>> Start

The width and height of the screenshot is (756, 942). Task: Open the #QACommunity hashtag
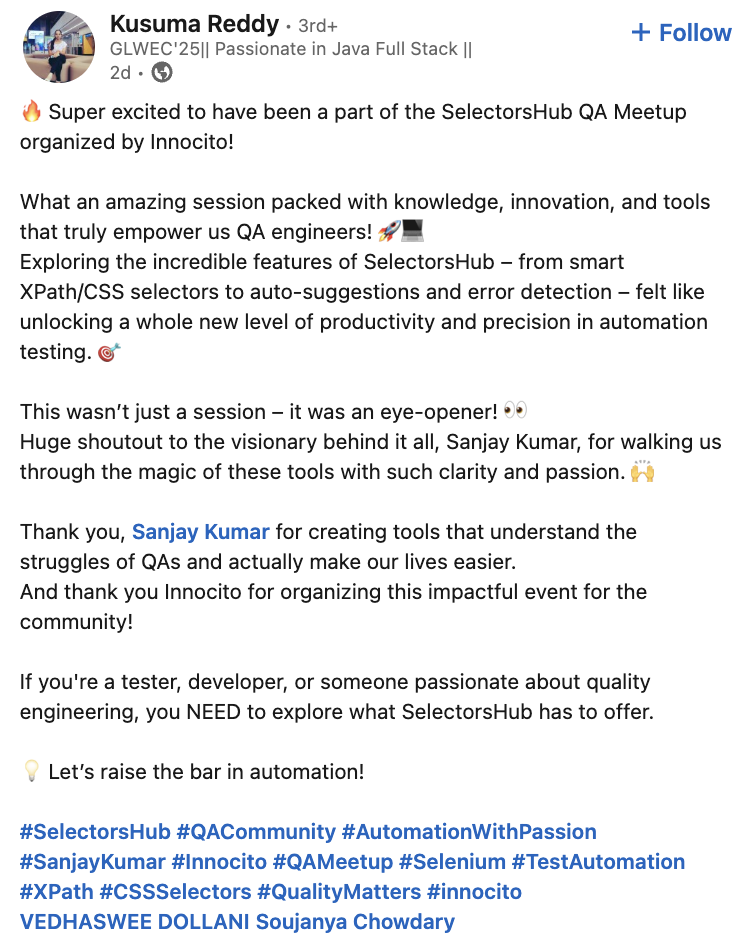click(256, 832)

>> End
>> Start

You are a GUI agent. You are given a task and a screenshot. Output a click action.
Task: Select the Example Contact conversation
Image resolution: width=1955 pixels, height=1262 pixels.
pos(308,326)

>> End

## WHAT IS ASKED
Rewrite the material between the lines holding "The width and" and "click(256, 832)", inclusive, with the request text intact and each coordinate in the answers shifted up by 83. Omit the picture.

## EXERCISE OUTPUT
The width and height of the screenshot is (756, 942). Task: Open the #QACommunity hashtag
click(339, 915)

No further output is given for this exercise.